What were you doing during the 2011 Tohoku earthquake and tsunami in Japan?
While reading “A Tale for the Time Being” by author Ruth Ozeki, I recalled sitting in the newsroom, staring at the telly screen in aghast while monitoring Japan’s national public broadcasting station NHK for the latest footages. These images of monstrous tsunami waves sweeping cars, houses and everything along its way is etched indelibly in my mind.
With this disaster as the backdrop, Ozeki wrote this brilliant novel that has far exceeded my expectations, and is easily one of my favorite books for this year.
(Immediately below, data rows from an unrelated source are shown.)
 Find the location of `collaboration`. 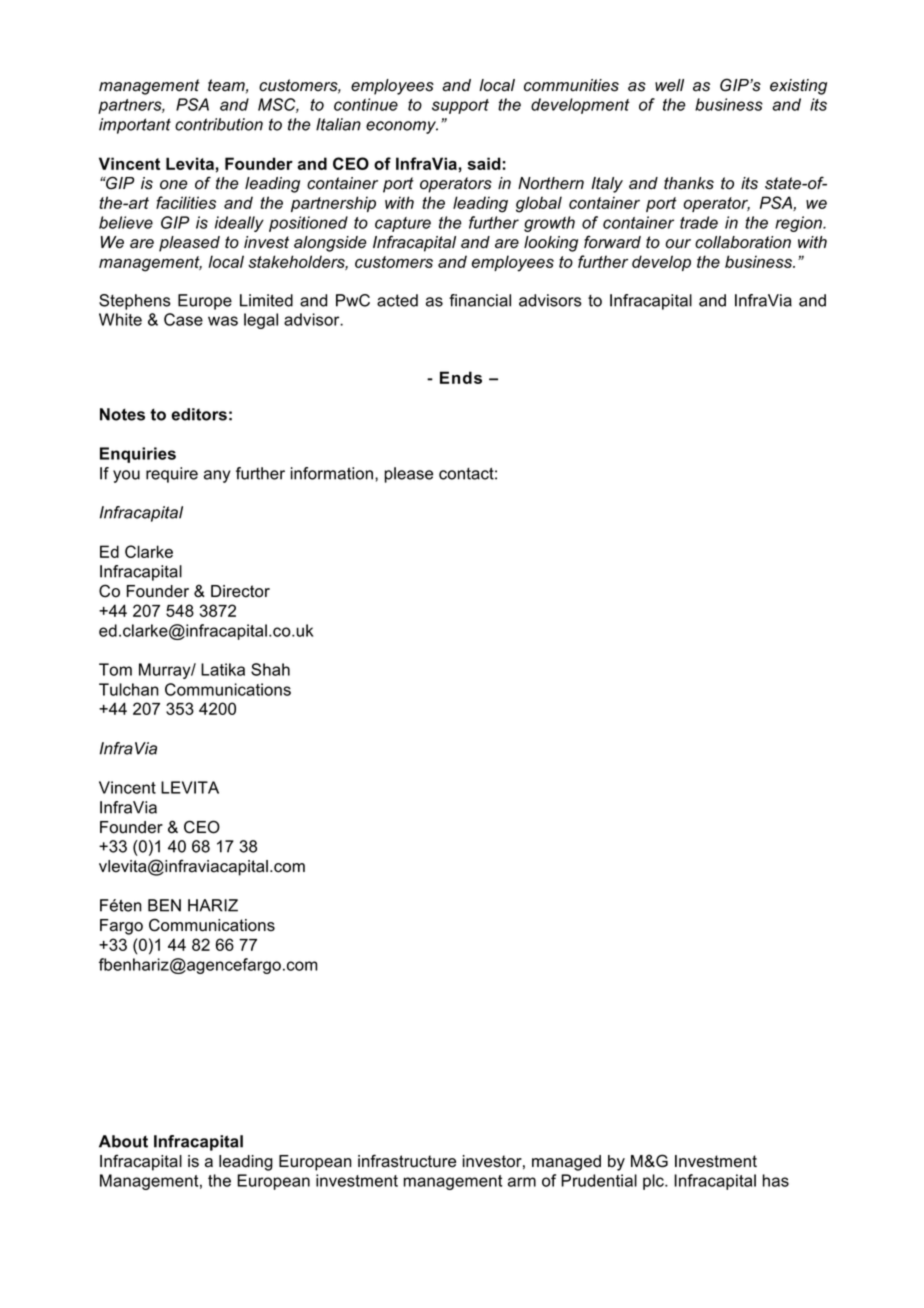

collaboration is located at coordinates (743, 242).
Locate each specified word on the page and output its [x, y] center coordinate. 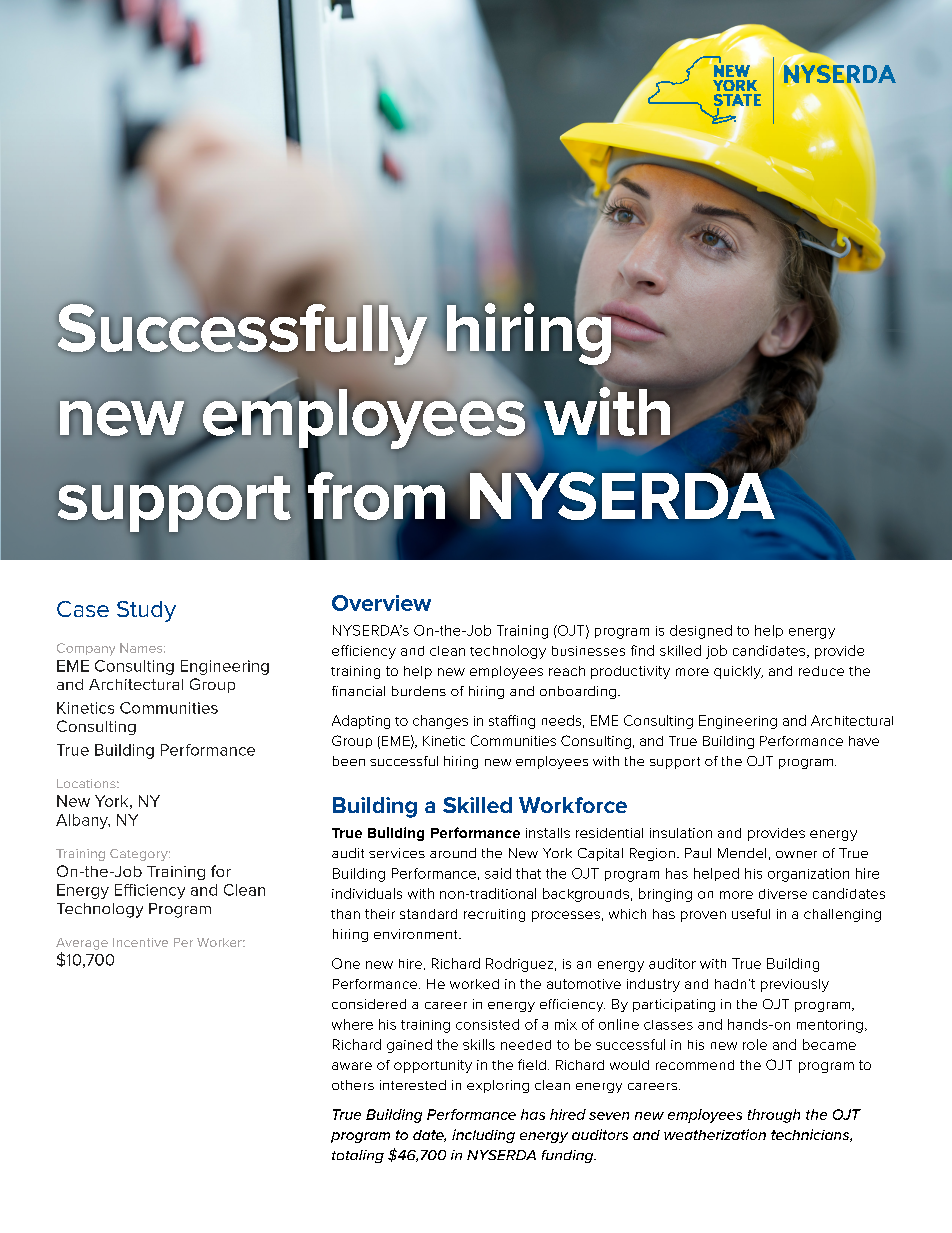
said [498, 873]
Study [146, 611]
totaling [358, 1156]
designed [701, 632]
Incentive [140, 942]
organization [808, 875]
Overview [381, 603]
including [483, 1136]
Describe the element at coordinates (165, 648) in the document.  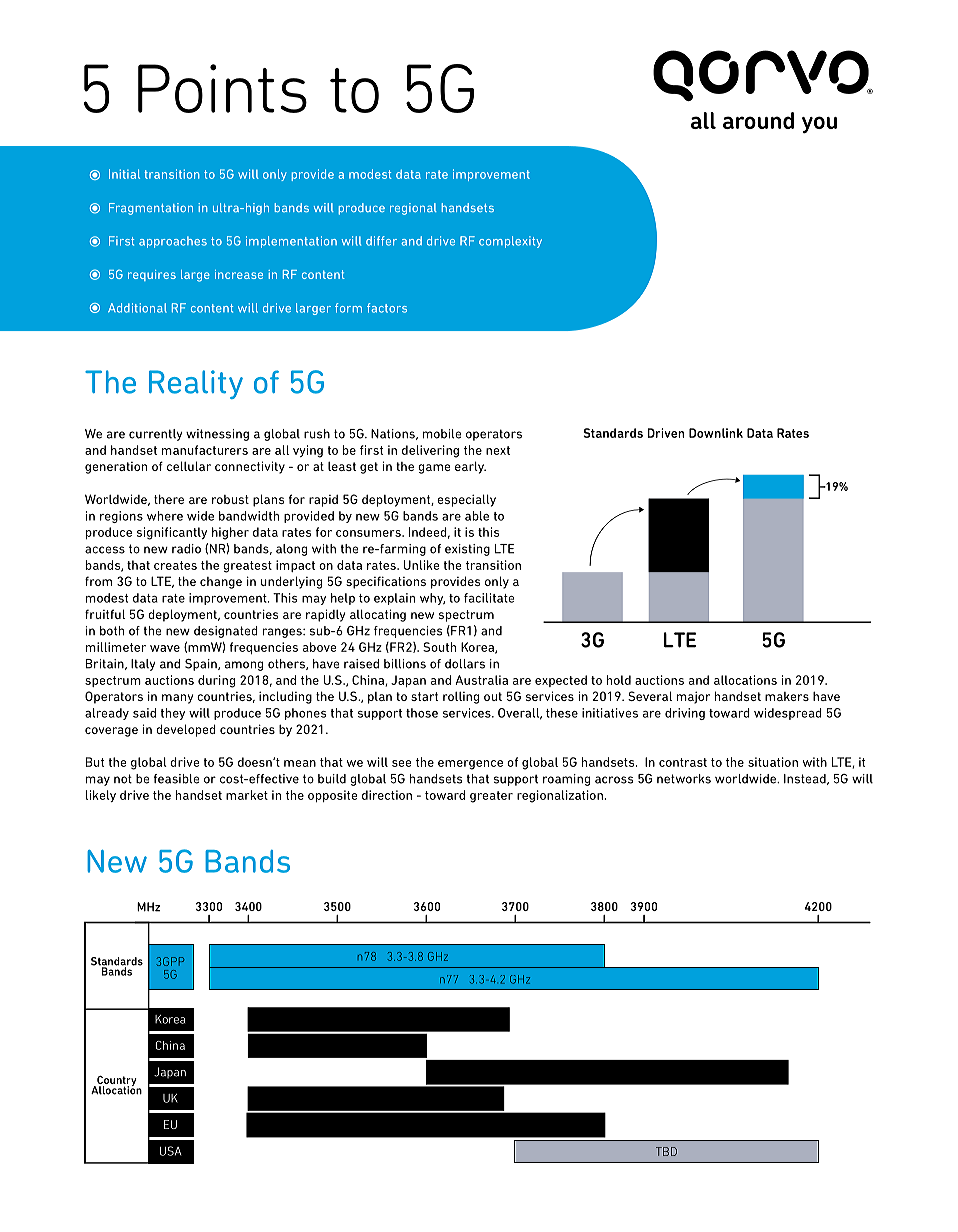
I see `wave` at that location.
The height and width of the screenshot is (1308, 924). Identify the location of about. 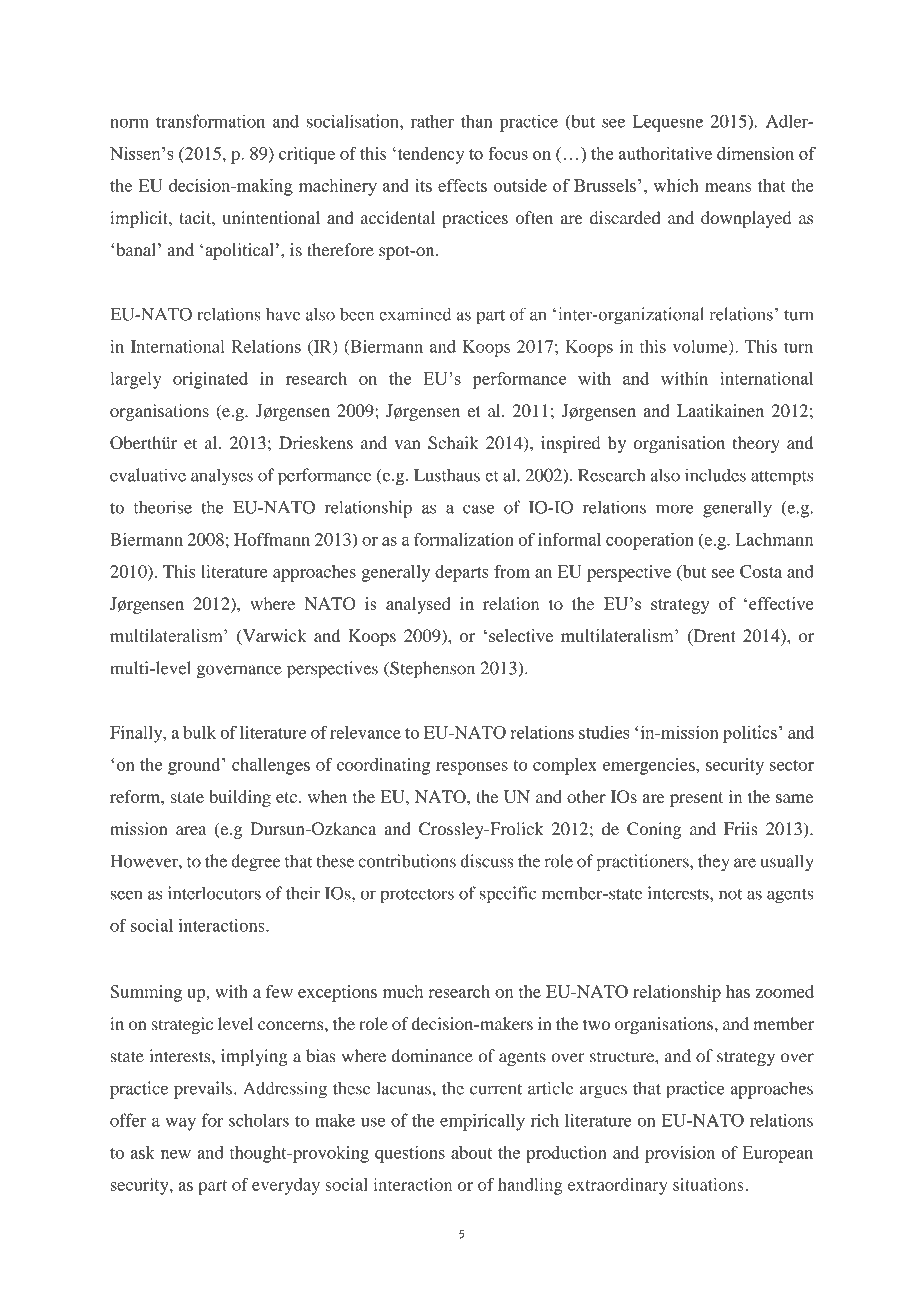
(471, 1152).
For starters, the introduction to the story is already a seller. A Hello Kitty lunch box was picked up along the seashore by Ruth, a writer living with her husband Oliver on an isolated island in Canada. In the lunch box, it contained a diary written by a Japanese teenage girl called Nao, and is believed to have been washed ashore because of the Tohoku tsunami. The couple then realizes that even though it is a personal journal, the writings seemed to be remotely addressed to them.
“If you ask me, it’s (diary in the lunch box) fantastically cool and and beautiful. It’s like a message in a bottle, cast out onto the ocean of time and space. Totally personal, and real, too…,” Nao wrote. “It’s the opposite of a blog. It’s an antiblog, because it’s meant for only one special person, and that person is you.”